Kenyan was on Good Morning Football about a month ago dissecting the Miami Miracle and the first thing he spoke about was the team effort which the play required, heaping praise on Ted Larsen for his key block which allowed room to make the highlight score.

I think it’s very indicative of the franchise’s view of Kenyan that Tom Garfinkel and Stephen Ross collaborated to pay for the return of the Miami Miracle ball and gave it to him as a present. However, although hugely appreciative to see its return, Drake maintained that the play was a team accomplishment and, as such, its rightful place remained at Hard Rock Stadium.

A threat to score any time he touches the ball, Drake is bottled lightning and fans everywhere should be clamouring to see more of him on the field. A quiet warrior, in the same image as Cameron Wake (another all-time favourite) he’s the lead-by-example type of player who you can’t help but want to see succeed.

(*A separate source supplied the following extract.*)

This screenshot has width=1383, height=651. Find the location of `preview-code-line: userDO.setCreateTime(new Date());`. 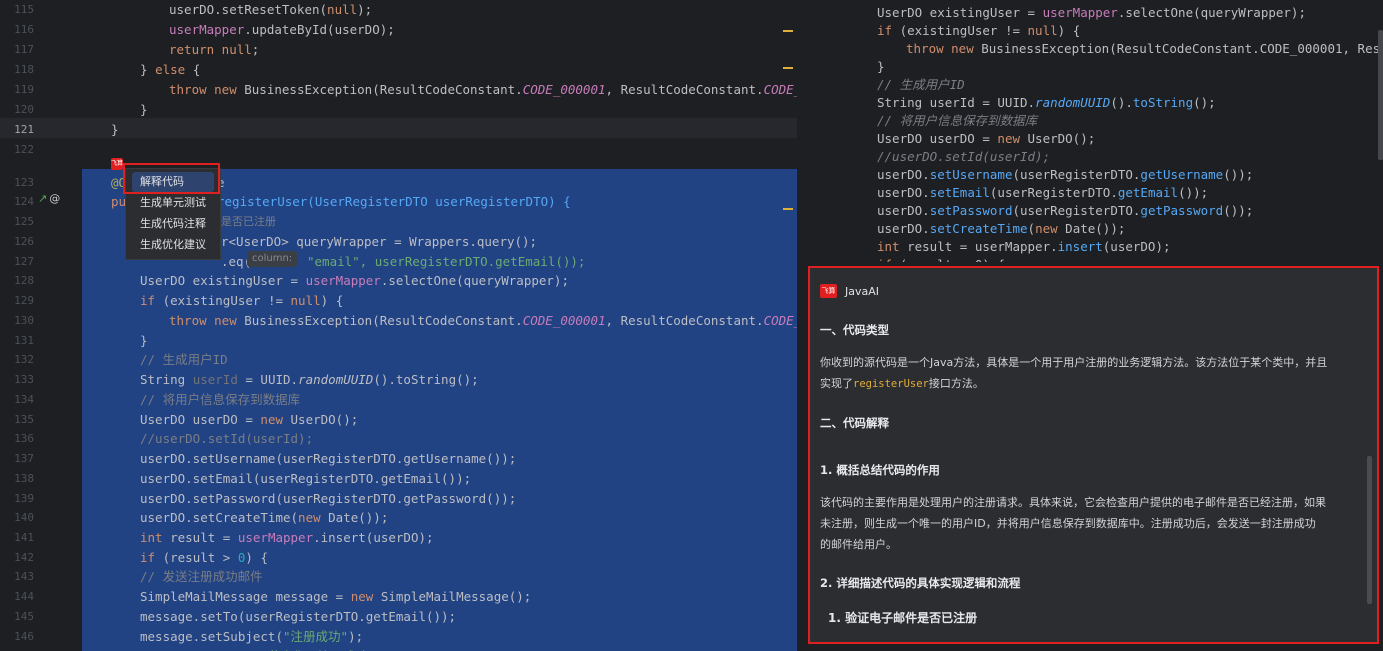

preview-code-line: userDO.setCreateTime(new Date()); is located at coordinates (1002, 228).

Kevin Dern – Laremy Tunsil

As I’ve gotten older, which has coincidentally progressed along with more dynamic free agency rules, it’s been harder and harder for me to become attached to players like Dan Marino, JT, Zach Thomas, Sam Madison, and Pat Surtain.  That being said, I do have a favorite current Dolphin, Laremy Tunsil.
I may be a bit biased towards left tackles – I worked for two years for Anthony Munoz (the best LT and best offensive lineman in history) – and have an extra appreciation for what the position entails.  Tunsil’s footwork and movement skills are superb; his punch is excellent and he’s improving rapidly in the ground game.  If he produces consecutive years like he did last year, I’m not sure who you can honestly say is a better left tackle in the NFL at that point.  He’s a cornerstone for this franchise and should be paid as such.
My favorite Dolphin is likely a very unique choice: Ryan Fitzpatrick. He hasn’t even taken an official snap for the team, but I was all about his signing a few months ago. Quarterback is my favorite position, so it starts there.

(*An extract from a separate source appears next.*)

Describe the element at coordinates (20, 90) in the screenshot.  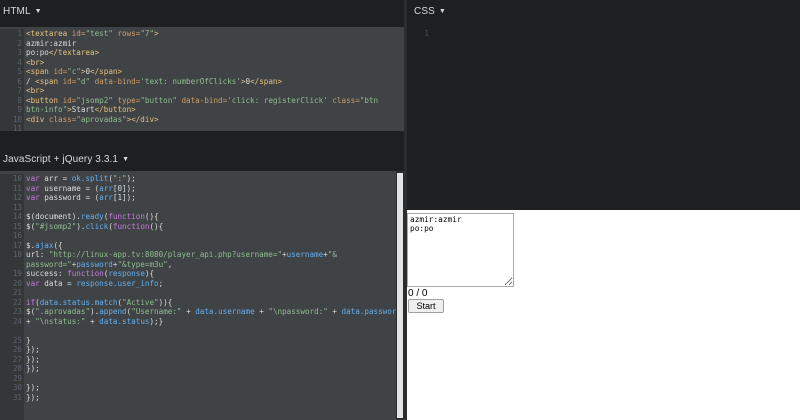
I see `line-number: 7` at that location.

FitzMagic is just a colorful one-of-a-kind character that I would love to meet one day. He’s been an NFL journeyman so his career is unorthodox, but he has made his hay on the zeniths of a crazy roller coaster ride, and I’ve enjoyed the chaos of it all.

I went and bought a FitzMagic x Miami Dolphins shirt almost as soon as the Dolphins signed him. I’m all-in on the Fitzpatrick experience for 2019. And I’ll especially enjoy any of the locker room antics like last year in Tampa Bay when he hijacked DeSean Jackson’s wardrobe and wore it out to the media presser and uttered the quoteworthy “We just gotta stay humble”. Classic Fitzpatrick.

I’m looking forward to his on-field wackiness and his off-field bravado.